The public defense of Zeinab Bakhshivalojerdi's licentiate thesis in Computer Science
The public defense of Zeinab Bakhshivalojerdi's licentiate thesis in Computer Science will take place at Mälardalen University, room Lambda (Västerås Campus) at 13.30 on October 14, 2021.
The title of the thesis is “Persistent Fault-Tolerant Storage at Fog Layer”.
The faculty examiner is Prof. Radu Prodan, University of Klagenfurt, and the examining committee consists of Dr. Rafia Inam, Ericsson; Dr. Kristian Sandström, RiSE; and Prof. Radu Prodan.
Reserve is Prof. Kristina Lundqvist, Mälardalen University.
The licentiate thesis has serial number 309.

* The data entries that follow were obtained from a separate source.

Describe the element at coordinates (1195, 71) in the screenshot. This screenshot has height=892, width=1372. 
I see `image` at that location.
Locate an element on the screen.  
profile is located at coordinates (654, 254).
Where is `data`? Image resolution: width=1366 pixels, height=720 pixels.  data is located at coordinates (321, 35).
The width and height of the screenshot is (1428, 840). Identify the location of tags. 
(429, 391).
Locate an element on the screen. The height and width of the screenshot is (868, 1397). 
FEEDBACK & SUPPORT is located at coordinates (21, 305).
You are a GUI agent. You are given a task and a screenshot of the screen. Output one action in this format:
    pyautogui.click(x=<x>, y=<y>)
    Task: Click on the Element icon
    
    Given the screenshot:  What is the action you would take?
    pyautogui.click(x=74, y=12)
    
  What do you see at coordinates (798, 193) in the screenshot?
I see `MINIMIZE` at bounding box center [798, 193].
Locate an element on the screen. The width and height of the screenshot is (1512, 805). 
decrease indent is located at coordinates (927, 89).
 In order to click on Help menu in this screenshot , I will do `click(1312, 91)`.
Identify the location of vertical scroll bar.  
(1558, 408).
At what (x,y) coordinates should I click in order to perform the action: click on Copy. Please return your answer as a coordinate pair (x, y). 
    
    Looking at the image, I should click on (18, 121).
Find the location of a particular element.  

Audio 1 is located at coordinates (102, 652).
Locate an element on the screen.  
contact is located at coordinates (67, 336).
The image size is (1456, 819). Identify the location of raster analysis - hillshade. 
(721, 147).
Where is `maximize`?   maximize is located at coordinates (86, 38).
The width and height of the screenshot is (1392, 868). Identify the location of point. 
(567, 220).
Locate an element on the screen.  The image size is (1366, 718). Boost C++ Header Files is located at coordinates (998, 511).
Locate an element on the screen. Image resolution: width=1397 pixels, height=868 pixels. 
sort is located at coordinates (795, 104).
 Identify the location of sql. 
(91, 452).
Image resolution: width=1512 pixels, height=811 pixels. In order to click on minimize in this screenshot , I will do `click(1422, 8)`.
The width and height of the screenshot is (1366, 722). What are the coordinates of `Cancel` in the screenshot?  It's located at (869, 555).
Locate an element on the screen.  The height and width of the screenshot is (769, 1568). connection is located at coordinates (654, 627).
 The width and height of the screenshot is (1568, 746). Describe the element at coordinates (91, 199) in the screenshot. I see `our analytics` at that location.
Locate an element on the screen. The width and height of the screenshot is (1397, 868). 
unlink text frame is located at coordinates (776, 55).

Clouds are powerful computer centers that provide computing and storage facilities that can be remotely accessed. The flexibility cost-efficiency offered by clouds have made them very popular for business and web applications. The use of clouds is now being extended to safety-critical applications such as factories. However, cloud services do not provide time predictability which creates a hassle for such time-sensitive applications. Moreover, delays in the data communication between clouds and the devices it controls increases are unpredictable. Therefore, to increase predictability an intermediate layer between devices and cloud is introduced.
This layer, the Fog layer, aims to provide computational resources closer to the edge of the network. However, the fog computing paradigm relies on resource-constrained nodes, creating new potential challenges in resource management, scalability, and reliability.
Solutions such as lightweight virtualization technologies can be leveraged for solving the dichotomy between performance and reliability in fog computing. In this context, container based virtualization is a key technology providing lightweight virtualization for cloud computing that can be applied in fog
computing as well. Such container-based technologies provide fault tolerance mechanisms that improve the reliability and availability of application execution.
By the study of a use-case, we have realized that persistent data storage for stateful applications at the fog layer is particularly important. In addition, we identified the need to enhance the current container orchestration solution to fit fog applications executing in container-based architectures.
In this thesis, we identify open challenges in achieving dependable fog platforms. Among these, we focus particularly on scalable, lightweight virtualization, auto-recovery, and re-integration solutions after failures in fog applications and nodes. We implement a testbed to deploy our use-case on a
container-based fog platform and investigate the fulfillment of key dependability requirements. We enhance the architecture and identify the lack of persistent storage for stateful applications as an important impediment for the execution of control applications. We propose a solution for persistent
fault-tolerant storage at the fog layer, which dissociates storage from applications to reduce application load and separates the concern of distributed storage. Our solution includes a replicated data structure supported by a consensus protocol that ensures distributed data consistency and fault tolerance in case of node failure. Finally, we use the UPPAAL verification tool to model and verify the fault tolerance and consistency of our solution.